____ Given information

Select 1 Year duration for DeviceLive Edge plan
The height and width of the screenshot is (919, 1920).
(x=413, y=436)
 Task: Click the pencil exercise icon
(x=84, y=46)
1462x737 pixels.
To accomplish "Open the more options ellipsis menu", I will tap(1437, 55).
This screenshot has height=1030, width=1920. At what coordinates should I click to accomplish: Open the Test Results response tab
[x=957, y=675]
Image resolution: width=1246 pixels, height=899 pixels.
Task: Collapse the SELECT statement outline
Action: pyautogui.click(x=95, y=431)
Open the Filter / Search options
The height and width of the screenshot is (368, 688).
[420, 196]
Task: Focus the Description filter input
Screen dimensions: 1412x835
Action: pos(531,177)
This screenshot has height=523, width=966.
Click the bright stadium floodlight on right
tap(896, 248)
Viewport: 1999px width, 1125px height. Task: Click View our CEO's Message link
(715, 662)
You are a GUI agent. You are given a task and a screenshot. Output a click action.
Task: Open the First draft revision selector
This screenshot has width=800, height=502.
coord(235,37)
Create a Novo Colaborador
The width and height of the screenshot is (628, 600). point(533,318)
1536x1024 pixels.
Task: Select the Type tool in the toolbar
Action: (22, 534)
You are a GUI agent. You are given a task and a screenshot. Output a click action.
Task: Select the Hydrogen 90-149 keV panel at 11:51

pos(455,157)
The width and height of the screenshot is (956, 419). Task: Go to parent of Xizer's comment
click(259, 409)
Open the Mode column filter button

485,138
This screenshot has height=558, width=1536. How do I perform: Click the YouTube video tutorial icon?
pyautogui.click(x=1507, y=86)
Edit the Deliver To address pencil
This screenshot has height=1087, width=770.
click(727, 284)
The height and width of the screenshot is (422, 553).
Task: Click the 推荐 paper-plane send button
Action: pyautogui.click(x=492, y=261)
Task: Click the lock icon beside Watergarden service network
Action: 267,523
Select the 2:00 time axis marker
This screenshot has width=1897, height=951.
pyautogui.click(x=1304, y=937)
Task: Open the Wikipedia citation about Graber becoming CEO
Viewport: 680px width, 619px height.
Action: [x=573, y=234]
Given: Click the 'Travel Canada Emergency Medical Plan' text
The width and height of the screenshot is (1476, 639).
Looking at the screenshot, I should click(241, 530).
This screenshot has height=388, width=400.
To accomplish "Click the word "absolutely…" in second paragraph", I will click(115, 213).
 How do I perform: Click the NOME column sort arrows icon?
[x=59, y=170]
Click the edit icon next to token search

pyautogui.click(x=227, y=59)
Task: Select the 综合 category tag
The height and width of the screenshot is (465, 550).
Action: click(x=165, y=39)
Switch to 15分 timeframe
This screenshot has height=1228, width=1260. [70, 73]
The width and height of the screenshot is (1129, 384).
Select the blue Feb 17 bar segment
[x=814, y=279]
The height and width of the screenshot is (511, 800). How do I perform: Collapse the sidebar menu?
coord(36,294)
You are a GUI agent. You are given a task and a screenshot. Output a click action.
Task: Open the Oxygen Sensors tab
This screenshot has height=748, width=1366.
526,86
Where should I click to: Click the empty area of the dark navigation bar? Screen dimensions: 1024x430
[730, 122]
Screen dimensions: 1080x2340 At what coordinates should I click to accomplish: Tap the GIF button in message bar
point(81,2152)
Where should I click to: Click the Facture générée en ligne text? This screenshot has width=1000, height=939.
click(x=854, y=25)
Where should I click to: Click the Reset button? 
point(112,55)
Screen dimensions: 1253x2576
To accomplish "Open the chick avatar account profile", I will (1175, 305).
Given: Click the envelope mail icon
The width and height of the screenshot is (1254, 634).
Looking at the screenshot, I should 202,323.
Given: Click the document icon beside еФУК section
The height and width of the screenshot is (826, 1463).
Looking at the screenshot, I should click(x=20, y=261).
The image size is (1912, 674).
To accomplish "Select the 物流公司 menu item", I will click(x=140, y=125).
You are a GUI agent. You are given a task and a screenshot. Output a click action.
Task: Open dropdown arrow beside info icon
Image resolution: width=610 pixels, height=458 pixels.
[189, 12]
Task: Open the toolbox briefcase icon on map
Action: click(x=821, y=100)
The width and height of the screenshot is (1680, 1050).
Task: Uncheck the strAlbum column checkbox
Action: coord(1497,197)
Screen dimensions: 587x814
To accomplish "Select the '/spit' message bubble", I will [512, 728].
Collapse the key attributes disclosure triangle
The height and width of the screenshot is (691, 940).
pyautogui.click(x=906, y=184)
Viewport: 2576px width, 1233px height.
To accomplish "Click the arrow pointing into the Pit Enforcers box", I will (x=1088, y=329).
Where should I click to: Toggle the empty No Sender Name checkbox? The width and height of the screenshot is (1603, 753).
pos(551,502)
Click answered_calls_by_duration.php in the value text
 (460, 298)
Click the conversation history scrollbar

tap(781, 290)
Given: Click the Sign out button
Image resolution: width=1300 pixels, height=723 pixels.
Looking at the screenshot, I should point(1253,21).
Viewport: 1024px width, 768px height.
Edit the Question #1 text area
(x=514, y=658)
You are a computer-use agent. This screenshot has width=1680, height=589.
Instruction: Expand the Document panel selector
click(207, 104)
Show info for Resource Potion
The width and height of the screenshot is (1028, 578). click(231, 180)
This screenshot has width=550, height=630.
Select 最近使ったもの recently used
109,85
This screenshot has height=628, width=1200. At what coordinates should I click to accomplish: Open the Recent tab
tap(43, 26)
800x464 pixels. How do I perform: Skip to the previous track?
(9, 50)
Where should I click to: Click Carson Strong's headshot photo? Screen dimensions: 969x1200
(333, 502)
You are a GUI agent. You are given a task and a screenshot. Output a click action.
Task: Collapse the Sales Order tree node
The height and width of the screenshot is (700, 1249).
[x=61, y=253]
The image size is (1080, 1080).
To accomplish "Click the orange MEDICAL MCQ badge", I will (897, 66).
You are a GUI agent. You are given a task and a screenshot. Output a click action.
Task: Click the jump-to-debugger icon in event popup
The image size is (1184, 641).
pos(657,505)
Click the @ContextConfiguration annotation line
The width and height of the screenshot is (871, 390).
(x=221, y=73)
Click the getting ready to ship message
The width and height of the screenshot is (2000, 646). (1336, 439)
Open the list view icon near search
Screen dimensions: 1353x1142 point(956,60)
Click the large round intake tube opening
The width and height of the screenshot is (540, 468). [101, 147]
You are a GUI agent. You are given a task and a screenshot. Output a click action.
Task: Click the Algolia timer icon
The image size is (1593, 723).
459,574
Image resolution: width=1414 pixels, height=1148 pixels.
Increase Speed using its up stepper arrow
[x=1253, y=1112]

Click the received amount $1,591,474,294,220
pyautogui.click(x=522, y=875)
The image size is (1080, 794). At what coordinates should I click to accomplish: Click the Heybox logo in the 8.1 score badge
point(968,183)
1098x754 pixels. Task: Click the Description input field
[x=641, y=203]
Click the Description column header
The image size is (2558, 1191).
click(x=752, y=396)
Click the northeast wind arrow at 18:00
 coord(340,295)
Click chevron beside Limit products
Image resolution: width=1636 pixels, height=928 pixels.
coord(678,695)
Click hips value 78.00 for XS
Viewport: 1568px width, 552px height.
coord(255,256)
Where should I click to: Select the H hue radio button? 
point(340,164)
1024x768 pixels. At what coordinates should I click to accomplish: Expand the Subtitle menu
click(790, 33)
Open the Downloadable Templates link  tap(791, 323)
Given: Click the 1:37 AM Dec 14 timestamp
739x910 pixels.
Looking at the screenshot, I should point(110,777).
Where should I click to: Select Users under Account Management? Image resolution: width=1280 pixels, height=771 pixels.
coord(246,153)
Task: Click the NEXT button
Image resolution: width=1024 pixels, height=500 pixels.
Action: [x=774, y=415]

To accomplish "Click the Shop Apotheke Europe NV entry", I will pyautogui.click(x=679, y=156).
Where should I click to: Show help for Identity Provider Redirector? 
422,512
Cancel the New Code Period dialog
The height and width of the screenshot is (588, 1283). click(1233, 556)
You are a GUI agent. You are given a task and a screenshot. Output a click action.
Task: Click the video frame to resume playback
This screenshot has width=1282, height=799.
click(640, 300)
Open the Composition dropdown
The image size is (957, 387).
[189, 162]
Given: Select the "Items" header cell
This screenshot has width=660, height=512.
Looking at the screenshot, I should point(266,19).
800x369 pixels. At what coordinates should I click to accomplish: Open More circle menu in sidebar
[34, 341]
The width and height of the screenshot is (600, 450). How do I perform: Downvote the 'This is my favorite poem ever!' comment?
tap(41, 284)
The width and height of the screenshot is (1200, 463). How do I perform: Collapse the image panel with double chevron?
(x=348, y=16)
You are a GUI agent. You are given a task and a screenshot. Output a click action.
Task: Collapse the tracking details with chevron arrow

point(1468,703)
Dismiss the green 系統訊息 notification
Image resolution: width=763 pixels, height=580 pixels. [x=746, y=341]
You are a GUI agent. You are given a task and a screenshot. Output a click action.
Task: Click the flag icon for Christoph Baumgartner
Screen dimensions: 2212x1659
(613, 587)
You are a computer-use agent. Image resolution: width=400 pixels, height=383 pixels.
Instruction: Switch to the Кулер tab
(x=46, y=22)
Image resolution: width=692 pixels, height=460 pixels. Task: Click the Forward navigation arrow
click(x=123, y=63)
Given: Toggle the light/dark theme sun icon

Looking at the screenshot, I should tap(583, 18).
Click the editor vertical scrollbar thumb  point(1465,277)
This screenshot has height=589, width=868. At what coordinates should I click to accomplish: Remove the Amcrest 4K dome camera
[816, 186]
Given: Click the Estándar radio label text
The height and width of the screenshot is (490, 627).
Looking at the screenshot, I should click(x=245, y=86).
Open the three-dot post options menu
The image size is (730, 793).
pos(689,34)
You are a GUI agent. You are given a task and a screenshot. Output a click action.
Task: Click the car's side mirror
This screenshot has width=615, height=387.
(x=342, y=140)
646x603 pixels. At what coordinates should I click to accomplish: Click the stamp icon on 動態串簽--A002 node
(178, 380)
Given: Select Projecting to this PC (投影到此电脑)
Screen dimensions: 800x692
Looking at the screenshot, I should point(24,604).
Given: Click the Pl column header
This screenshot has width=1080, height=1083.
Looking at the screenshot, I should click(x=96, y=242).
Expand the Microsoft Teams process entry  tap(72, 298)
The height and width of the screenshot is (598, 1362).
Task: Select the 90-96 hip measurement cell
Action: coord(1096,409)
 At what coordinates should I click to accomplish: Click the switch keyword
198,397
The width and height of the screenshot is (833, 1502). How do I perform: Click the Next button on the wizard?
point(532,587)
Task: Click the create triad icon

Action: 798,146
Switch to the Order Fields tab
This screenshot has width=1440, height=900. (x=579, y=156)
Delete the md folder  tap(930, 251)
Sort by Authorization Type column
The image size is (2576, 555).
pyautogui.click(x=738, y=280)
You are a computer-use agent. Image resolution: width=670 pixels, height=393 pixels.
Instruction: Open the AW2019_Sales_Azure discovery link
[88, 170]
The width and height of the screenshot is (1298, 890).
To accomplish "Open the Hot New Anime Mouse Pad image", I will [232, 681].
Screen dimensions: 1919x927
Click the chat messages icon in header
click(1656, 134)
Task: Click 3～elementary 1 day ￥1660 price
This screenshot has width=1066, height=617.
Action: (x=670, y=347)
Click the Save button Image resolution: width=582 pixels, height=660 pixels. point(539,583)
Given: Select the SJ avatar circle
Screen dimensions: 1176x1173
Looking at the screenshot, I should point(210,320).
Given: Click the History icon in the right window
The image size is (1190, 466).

________

What you will do: Copy each line of the records above that carries the word "computer".

Output:
You are a computer-use agent. This screenshot has width=1680, height=589.
You are a computer-use agent. Image resolution: width=400 pixels, height=383 pixels.
You are a computer-use agent. Image resolution: width=670 pixels, height=393 pixels.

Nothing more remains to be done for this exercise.